LYON : fut fondée par le consul Lucius Munatius Plancus, en 41 av. J.-C., et devint sous Auguste la capitale de la Gaule. Agrippa en fit le centre des quatre grandes voies qui aboutissaient à la mer du Nord, à l’Océan, aux Pyrénées et à la Méditerranée. Caligula et Claude l’habitèrent, et leurs successeurs l’embellirent de monuments.

 

LYONNAISE (LUGDUNENSIS) : Gaule Lyonnaise. Cette division administrative voulue par l’empereur romain Auguste s’étendait de la Loire à la Seine et de l’actuel département du Rhône aux côtés normandes et bretonnes. Chef-lieu : lugdunim (Lyon).

 

LYRE : les Celtes associaient cet instrument de musique à la tradition druidique.

 

LYSANDRE : général de Sparte, mort en 395 av. J.-C. En 407, il commanda la flotte des alliés contre Alcibiade. Il battit l’Athénien Antiochos à Notium. En 405, il remporta la victoire décisive d’Ægos-Potamos, puis vint bloquer Athènes par la mer, s’empara de la cité, de concert avec le roi Agis, abattit les Longs Murs ; il établit le gouvernement oligarchique des trente tyrans en 404. Il vécut dans un luxe fabuleux et fit chanter ses louanges par les poètes.
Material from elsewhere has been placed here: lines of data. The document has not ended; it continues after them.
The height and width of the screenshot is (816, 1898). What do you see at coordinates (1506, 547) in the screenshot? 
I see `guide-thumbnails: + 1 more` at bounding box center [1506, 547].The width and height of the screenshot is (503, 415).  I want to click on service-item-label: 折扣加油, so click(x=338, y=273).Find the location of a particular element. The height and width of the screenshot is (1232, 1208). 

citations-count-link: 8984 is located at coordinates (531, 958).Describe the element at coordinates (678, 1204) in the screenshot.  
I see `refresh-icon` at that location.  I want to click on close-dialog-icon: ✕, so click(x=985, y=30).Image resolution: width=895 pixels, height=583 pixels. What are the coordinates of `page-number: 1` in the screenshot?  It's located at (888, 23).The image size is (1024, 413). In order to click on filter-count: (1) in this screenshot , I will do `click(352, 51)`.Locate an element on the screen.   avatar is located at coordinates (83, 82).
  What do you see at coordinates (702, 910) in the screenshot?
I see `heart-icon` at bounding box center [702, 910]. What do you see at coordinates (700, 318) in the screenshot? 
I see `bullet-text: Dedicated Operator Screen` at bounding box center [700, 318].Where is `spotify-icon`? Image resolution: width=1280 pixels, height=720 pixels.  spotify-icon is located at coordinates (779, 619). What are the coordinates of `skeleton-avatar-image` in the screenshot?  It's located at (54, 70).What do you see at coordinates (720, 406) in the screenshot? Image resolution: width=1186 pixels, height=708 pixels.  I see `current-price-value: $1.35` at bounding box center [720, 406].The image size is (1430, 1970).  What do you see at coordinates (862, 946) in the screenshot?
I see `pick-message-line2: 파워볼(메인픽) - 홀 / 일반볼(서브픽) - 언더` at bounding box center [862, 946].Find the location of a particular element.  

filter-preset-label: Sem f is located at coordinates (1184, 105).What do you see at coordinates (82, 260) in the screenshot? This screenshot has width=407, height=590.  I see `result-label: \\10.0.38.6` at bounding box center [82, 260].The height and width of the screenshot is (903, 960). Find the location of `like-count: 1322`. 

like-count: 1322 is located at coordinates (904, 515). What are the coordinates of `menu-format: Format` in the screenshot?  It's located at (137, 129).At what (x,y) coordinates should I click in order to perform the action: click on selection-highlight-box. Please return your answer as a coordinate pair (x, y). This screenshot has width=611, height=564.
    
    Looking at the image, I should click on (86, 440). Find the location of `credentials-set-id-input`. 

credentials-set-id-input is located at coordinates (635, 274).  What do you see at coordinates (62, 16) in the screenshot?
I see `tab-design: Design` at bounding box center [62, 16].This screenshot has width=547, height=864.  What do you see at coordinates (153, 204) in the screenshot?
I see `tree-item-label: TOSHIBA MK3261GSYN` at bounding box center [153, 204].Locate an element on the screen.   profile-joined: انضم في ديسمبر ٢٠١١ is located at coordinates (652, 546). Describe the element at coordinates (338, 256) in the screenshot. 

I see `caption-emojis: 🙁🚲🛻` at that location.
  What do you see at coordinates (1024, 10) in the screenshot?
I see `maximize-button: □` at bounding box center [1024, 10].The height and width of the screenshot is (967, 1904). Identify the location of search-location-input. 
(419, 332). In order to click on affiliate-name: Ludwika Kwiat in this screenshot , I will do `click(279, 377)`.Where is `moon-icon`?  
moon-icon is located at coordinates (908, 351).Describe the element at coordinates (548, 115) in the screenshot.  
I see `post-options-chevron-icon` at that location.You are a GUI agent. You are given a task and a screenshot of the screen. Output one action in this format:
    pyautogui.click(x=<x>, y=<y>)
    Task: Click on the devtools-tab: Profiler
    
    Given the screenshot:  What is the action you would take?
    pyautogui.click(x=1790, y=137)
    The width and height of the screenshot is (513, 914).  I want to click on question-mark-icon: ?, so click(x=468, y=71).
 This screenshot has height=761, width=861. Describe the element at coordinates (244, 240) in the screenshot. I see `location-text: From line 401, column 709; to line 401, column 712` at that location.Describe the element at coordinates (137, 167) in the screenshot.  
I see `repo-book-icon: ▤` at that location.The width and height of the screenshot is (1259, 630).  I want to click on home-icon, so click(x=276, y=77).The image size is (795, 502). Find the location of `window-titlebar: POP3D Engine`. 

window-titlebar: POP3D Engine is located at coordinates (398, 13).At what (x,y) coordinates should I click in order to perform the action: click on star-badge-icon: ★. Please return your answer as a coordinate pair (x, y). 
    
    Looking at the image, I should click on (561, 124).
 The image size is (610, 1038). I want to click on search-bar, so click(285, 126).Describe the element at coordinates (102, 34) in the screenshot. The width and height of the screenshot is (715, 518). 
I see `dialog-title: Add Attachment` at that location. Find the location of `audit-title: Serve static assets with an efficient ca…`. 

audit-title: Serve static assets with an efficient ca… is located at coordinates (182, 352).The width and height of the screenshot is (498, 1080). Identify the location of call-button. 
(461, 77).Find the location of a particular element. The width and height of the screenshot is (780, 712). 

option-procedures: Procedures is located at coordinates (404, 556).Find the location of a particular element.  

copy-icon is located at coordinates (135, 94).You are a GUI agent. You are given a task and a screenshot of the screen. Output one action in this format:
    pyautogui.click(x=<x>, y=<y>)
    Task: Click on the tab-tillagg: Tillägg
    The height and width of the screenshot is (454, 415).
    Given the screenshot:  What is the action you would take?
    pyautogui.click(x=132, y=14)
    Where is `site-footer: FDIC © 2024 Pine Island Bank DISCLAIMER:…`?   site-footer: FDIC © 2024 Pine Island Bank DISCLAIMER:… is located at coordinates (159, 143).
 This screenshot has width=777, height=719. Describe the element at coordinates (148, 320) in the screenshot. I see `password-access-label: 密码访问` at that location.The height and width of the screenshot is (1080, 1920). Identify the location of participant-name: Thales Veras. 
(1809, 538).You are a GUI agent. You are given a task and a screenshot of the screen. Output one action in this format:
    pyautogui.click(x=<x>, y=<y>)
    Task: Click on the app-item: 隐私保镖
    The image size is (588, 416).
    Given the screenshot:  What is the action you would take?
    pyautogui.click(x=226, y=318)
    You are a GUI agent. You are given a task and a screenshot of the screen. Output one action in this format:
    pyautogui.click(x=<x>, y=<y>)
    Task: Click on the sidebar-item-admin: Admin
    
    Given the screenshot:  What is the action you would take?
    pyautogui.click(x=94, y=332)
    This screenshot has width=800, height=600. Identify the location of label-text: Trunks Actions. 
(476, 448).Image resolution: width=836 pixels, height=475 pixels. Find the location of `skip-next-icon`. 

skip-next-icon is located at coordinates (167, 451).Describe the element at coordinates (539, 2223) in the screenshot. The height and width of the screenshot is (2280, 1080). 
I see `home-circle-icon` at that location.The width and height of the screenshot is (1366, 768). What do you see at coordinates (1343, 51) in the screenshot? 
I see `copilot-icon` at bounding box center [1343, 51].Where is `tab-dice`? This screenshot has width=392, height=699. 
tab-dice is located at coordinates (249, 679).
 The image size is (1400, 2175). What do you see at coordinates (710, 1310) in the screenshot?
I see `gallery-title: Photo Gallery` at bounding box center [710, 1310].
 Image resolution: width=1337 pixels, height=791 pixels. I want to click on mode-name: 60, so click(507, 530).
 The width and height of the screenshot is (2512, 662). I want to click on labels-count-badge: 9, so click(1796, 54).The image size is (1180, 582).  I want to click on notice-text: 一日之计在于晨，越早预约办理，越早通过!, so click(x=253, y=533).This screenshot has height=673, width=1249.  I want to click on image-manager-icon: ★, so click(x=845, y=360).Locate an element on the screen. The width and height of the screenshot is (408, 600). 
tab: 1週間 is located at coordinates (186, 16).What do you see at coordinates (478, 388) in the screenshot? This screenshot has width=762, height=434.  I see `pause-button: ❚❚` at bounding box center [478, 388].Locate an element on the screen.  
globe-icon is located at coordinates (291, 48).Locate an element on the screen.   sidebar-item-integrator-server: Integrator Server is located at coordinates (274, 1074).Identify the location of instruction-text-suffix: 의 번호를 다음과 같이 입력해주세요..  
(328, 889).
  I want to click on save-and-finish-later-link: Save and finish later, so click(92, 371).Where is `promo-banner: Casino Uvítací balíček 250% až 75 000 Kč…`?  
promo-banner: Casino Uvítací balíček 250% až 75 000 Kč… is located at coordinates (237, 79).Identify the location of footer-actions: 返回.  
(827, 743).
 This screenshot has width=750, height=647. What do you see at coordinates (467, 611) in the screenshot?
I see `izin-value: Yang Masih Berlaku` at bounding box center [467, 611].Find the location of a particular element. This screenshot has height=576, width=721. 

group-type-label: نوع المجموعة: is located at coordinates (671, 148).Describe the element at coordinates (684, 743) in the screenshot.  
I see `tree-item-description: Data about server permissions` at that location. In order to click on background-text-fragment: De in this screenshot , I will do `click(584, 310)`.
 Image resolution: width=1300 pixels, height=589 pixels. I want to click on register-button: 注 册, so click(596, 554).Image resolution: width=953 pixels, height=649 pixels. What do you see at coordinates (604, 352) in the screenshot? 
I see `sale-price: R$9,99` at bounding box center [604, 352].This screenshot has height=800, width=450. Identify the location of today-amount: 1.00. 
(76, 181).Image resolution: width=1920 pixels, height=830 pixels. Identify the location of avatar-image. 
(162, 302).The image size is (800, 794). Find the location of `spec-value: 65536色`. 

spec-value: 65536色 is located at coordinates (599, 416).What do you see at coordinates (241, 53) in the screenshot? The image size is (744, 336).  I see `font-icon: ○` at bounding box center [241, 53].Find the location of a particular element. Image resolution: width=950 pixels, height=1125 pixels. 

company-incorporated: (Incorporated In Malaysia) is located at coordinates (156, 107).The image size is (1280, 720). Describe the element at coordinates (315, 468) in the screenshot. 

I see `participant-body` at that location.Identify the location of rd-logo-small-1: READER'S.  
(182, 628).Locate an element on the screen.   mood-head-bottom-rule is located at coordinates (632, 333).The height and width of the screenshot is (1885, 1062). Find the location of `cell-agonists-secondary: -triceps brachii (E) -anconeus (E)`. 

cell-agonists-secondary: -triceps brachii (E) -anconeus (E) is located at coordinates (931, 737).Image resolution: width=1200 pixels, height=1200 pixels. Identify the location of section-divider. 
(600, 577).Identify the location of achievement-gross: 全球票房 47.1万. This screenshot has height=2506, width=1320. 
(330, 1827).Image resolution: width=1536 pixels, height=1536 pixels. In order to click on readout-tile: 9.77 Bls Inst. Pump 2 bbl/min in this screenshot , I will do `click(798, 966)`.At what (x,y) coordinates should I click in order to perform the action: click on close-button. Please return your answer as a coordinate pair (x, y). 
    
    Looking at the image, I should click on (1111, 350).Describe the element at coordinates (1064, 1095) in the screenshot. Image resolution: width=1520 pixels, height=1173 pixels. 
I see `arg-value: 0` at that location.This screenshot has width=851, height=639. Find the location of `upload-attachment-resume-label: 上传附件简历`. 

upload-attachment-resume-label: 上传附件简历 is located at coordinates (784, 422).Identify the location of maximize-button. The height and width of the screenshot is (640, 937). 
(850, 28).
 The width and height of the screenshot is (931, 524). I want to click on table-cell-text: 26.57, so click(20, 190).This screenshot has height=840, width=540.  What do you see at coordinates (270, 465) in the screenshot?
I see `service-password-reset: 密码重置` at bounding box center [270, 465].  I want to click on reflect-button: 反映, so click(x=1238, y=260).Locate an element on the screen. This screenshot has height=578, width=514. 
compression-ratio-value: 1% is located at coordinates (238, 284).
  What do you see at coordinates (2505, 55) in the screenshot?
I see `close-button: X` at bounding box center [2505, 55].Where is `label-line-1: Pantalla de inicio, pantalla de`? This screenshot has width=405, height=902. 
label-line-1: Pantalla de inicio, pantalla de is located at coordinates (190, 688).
Il fut tué à la bataille d’Haliarte en Béotie.

 

LYSIAS : orateur grec, né à Athènes ( 459-378 av. J.-C.). Il fit partie de la colonie de Thurioi, y enseigna la rhétorique, en fut chassé, et revint à Athènes. Chassé par les Trente en 404, il se réfugia à Mégare où il seconda de tous ses efforts Thrasybule, qui lui fit obtenir le titre d’isotèle ou métèque privilégié. Il attaqua Ératosthène, l’un des Trente, qui avait fait périr son frère, dans un discours et écrivit des plaidoyers pour les citoyens d’Athènes. Il nous reste 33 de ses discours et des fragments de 53 autres.

 

LYSICRATE : Athénien qui fit élever en 335 av. J.-C., en souvenir du prix du chant obtenu par sa tribu, le monument connu sous le nom de « Lanterne de Démosthène » ou « de Diogène »

 

LYSIMAQUE : roi de Thrace, né à pella en Macédoine, mort en 282 av. J.-C. Il faisait partie des gardes du corps d’Alexandre le Grand. Après la mort de ce dernier, il gouverna la Thrace, combattit les Odryses, prit part aux deux ligues contre Antigone et contribua à la victoire d’Ipsos en 301. Ayant combattu les Gètes sur le Danube, il s’allia à Séleucos, à Ptolémée et à Pyrrhus contre Démétrios. Resté maître de la Macédoine en 286, il expulsa son allié le roi d’Épire. Sa troisième femme, arsinoé, fille du roi d’Égypte, secondée par son frère Ptolémée Céraunus, le poussa à faire mourir Agathocle, fils d’un premier mariage. Lysandra, veuve d’Agathocle, se réfugia auprès du roi de Syrie, Séleucos, qui envahit le royaume de Lysimaque en Asie. Lysimaque fut vaincu et tué en Phrygie, près de Cyropédion.

 

LYSIPPE : célèbre statuaire grec, né à Sicyone. Il vécut au IVe siècle av. J.-C. Il exécuta 1500 statues presque toutes en bronze. Il représenta Alexandre le Grand à toutes les époques de sa vie. Aucune de ses œuvres ne nous est parvenue.